WORK ITEM —
Every line from the line containing "оставить свой отзыв (1091, 1066)" to the end of the data must appear in the answer exactly as it appears there, and nothing else.

== GIVEN DATA ==

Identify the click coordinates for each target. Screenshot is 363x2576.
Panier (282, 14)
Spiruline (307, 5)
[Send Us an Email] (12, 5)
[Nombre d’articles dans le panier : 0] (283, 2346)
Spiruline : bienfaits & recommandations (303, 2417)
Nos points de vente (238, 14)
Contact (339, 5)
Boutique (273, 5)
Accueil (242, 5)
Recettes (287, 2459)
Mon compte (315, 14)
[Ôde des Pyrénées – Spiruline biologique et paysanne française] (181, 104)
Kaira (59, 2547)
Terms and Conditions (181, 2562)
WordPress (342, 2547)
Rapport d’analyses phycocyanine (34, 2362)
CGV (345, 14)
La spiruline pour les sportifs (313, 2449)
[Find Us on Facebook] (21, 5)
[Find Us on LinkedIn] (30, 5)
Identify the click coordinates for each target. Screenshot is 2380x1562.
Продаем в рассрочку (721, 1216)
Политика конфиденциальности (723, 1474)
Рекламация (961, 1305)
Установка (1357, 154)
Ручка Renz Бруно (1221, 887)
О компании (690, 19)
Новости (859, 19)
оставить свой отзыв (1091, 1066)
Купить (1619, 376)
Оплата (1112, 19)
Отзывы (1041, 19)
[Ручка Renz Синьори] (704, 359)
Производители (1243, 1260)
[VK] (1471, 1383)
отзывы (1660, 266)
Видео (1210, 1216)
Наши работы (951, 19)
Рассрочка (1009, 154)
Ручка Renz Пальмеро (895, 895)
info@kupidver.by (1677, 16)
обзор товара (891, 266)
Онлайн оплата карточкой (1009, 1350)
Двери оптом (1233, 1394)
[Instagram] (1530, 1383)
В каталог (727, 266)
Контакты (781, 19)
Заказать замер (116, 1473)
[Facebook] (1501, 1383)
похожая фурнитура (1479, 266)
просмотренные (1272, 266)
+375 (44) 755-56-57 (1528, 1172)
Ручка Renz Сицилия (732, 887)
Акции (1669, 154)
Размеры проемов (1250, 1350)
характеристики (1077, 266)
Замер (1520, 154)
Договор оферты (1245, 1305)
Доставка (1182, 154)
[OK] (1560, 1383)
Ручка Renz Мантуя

===

SOLUTION FOR THIS PROBLEM —
оставить свой отзыв (1091, 1066)
Купить (1619, 376)
Оплата (1112, 19)
Отзывы (1041, 19)
[Ручка Renz Синьори] (704, 359)
Производители (1243, 1260)
[VK] (1471, 1383)
отзывы (1660, 266)
Видео (1210, 1216)
Наши работы (951, 19)
Рассрочка (1009, 154)
Ручка Renz Пальмеро (895, 895)
info@kupidver.by (1677, 16)
обзор товара (891, 266)
Онлайн оплата карточкой (1009, 1350)
Двери оптом (1233, 1394)
[Instagram] (1530, 1383)
В каталог (727, 266)
Контакты (781, 19)
Заказать замер (116, 1473)
[Facebook] (1501, 1383)
похожая фурнитура (1479, 266)
просмотренные (1272, 266)
+375 (44) 755-56-57 (1528, 1172)
Ручка Renz Сицилия (732, 887)
Акции (1669, 154)
Размеры проемов (1250, 1350)
характеристики (1077, 266)
Замер (1520, 154)
Договор оферты (1245, 1305)
Доставка (1182, 154)
[OK] (1560, 1383)
Ручка Renz Мантуя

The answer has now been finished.